::: Document text :::

Initialize a new SimpleRAG preset.

Parameters:

Name Type Description Default
language_model_id str | ModelId

The model id, can either be a ModelId instance or a string in the following format: 1. For azure-openai provider: azure-openai/azure-endpoint:azure-deployment. 2. For openai-compatible provider: openai-compatible/base-url:model-name. 3. For langchain provider: langchain/<package>.<class>:model-name. 4. For other providers: provider/model-name. Defaults to "openai/gpt-4o-mini".

'openai/gpt-4o-mini'
language_model_credentials str | dict[str, Any] | None

The credentials for the language model. Can either be: 1. An API key. 2. A path to a credentials JSON file, currently only supported for Google Vertex AI. 3. A dictionary of credentials, currently only supported for LangChain. Defaults to None.

None
system_instruction str

The system instruction for the language model. Defaults to an empty string.

''
embedding_model_id str

The embedding model to use. Defaults to "openai/text-embedding-3-small".

'openai/text-embedding-3-small'
embedding_model_credentials str | None

The credentials for the embedding model. Defaults to None.

None
data_store_type str

The type of data store to use. Defaults to "chroma".

'chroma'
data_store_index str

The index name for the data store. Defaults to "default".

'default'
data_store_host str | None

The host for the data store. Defaults to None.

None
data_store_port int | None

The port for the data store. Defaults to None.

None
data_store_config dict

The configuration for the data store. Defaults to None, in which case a default configuration for the selected data store type will be used.

None

build()

Build the pipeline.

Returns:

Name Type Description
Pipeline Pipeline

The built pipeline.

build_config(query, attachments=None, config=None)

Build the runtime configuration for the pipeline.

Parameters:

Name Type Description Default
query str

The input query.

required
attachments list[Any] | None

The attachments. Defaults to None.

None
config dict[str, Any] | None

The configuration. Defaults to None.

None

Returns:

Type Description
dict[str, Any]

dict[str, Any]: The runtime configuration for the pipeline.

build_initial_state(query, attachments=None, config=None)

Build the initial state for the pipeline.

Parameters:

Name Type Description Default
query str

The input query.

required
attachments list[Any] | None

The attachments. Defaults to None.

None
config dict[str, Any] | None

The configuration. Defaults to None.

None

Returns:

Type Description
dict[str, Any]

dict[str, Any]: The initial state for the pipeline.

::: Provided records :::

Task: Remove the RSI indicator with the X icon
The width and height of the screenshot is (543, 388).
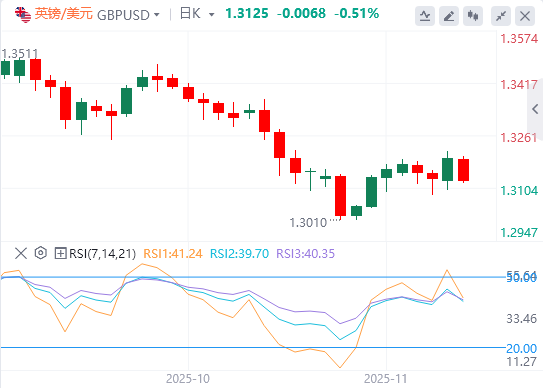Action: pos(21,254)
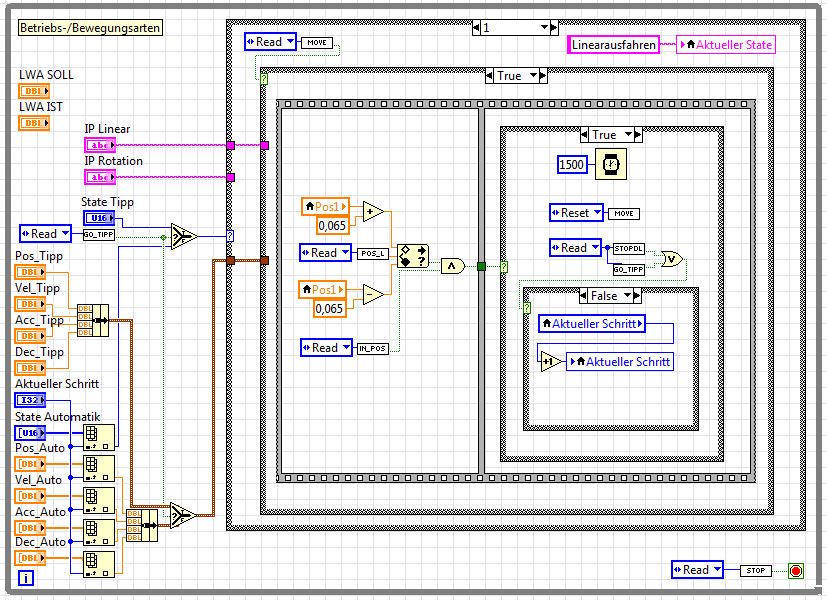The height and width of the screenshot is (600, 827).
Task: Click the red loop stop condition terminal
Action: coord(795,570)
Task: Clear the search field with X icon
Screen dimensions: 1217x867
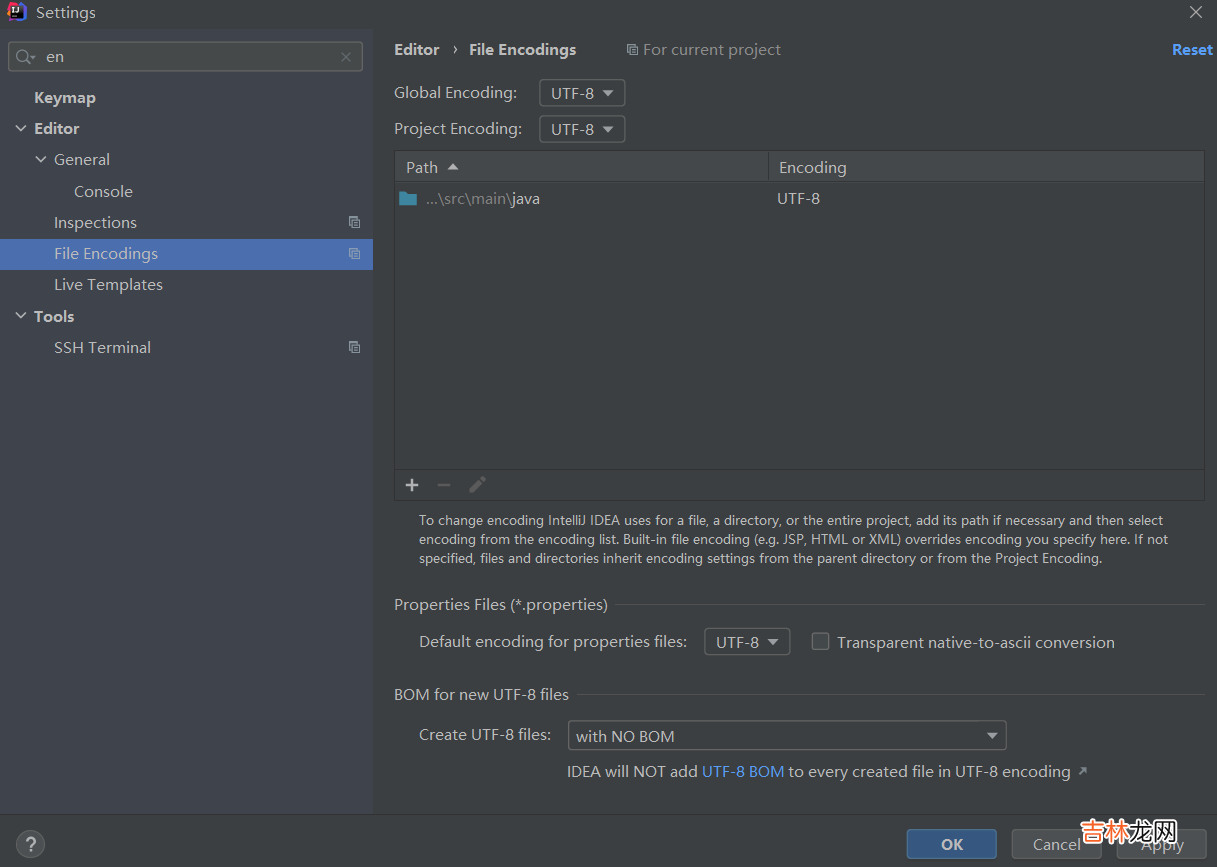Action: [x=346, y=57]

:::
::: Provided records :::

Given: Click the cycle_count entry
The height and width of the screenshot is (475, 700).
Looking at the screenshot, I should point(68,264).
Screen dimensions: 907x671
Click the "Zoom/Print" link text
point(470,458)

:::

#### Activity list:
**1)** In the SimpleRAG preset documentation, what is the default embedding model?
**2)** Retype the SimpleRAG preset documentation, starting with "The port for" and going on through "Build the pipeline.".
The records have no connection to the SimpleRAG preset documentation.

#### Exercise responses:
**1)** "openai/text-embedding-3-small"

**2)**
The port for the data store. Defaults to None.

None
data_store_config dict

The configuration for the data store. Defaults to None, in which case a default configuration for the selected data store type will be used.

None

build()

Build the pipeline.